Dear Sylas,
It is again raining in Mexico City.
The people that know me are familiar with my disenchantment with rain. You don’t know it yet, I guess. But you will someday. Or maybe not, if I have anything to say about it.
Unlike many writers whose creativity seems to thrive in the rain, and many of my friends in Las Vegas, where you live, who’ve gone most of their lives without it, I do not like the sight/feel/implications of the heavens showering down upon us. It becomes tricky to walk around while carrying a computer. Traffic in the city becomes even worse. I have simply seen too much of it in my time living in this city, and enjoy going out to write too much, to be able to romanticize rain.
However, sitting here at the coffee shop, safe from the weather, I wonder if I can teach myself to like the rain. I’ve always felt that people are far too adamant about their tastes. I do not like green eggs and ham, they maybe sometimes proclaim. And hey, I’m just as guilty as everyone else, Sylas. You’ll see that sometimes, we get this idea that our tastes define us, that we must dislike something, that liking everything is a major character flaw. I took pride in the fact that you didn’t seem to enjoy bananas the first time you had them, because I don’t either. But, why?
Here’s a list of things that I used to dislike, or was even adamantly against, that, for one reason or another, I now greatly enjoy: coffee, beer, whiskey, football, certain rap music, large parties, bacon, The Black Keys, etc. Some of these were just change-of-heart moments where my preference inexplicably changed and I could not remember any reason why I used to dislike what I now like. Some of them, though, I approached with the specific intent to try to add another item to the long list of things I enjoy.

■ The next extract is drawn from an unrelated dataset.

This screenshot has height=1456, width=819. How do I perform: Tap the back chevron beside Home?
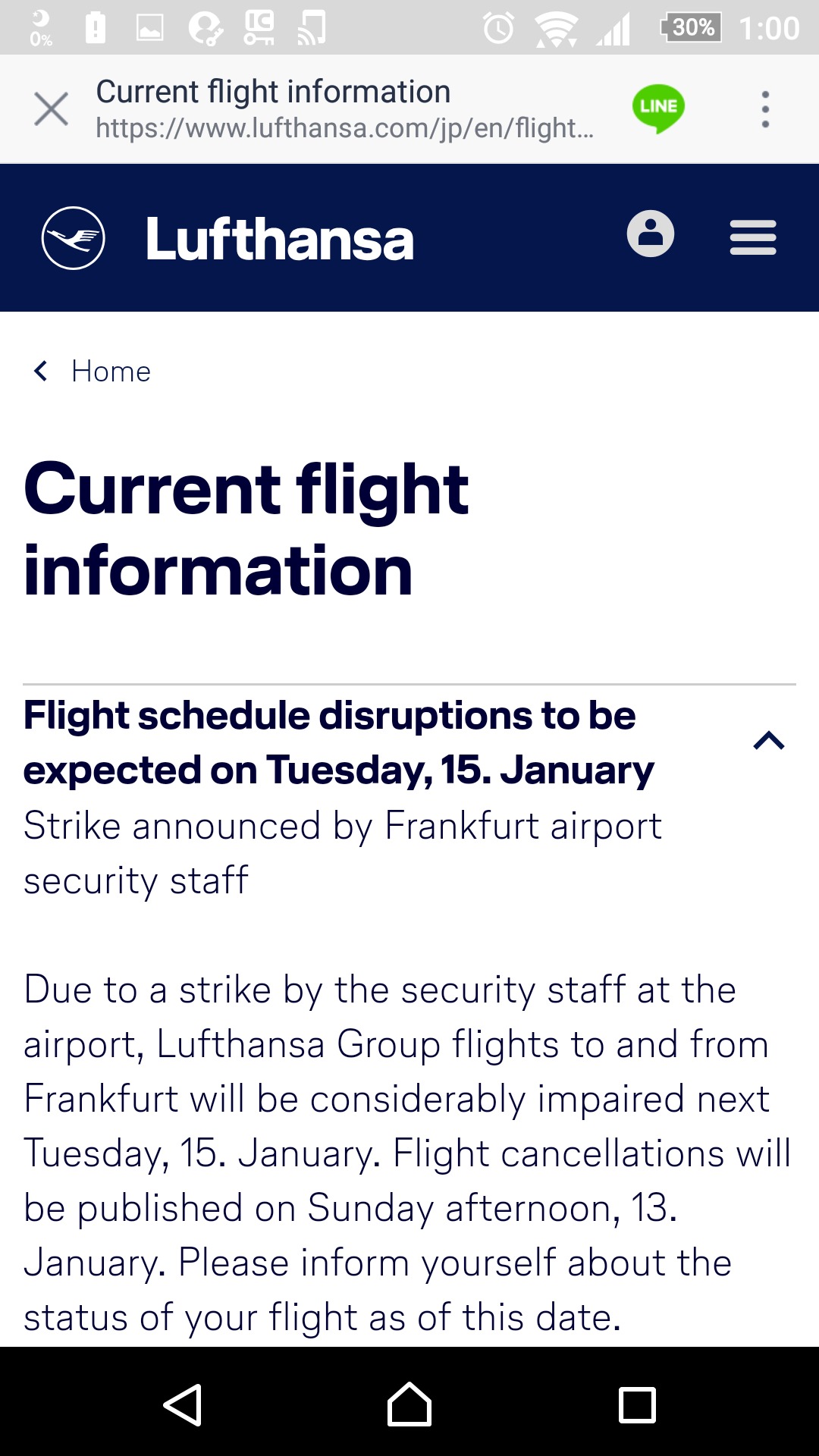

And want to know the surprising bit? It was easy. It really didn’t take much to force these acquired tastes on myself. Maybe just because I was willing. Maybe that’s all it takes for us to enjoy more of what life has to offer. To try. To say, I’m going to do/eat/drink/watch this until I can see the beauty in it, until I can get some enjoyment from it. And believe it or not, these things I now like do not feel forced. It does not feel like I’m feigning enjoyment. Maybe we just go around pretending we’re displeased by things, because it’s in our nature.
So maybe the rain deserves another chance from me. Maybe I should try walking around in it with an umbrella and no computer. Maybe I should stare at the way it gathers at the edge of things, and holds, holds, holds until it’s too heavy to resist gravity and drips down. Maybe, if I stare at a puddle long enough, try to count the ripples, I’ll be able to enjoy the rain. And then whenever it does rain, I won’t automatically feel that slight-to-heavy worsening in mood. I’ll just think to myself how much I like the rain and go about my merry day. Maybe, when you grow up, you’ll never believe that I once disliked the rain.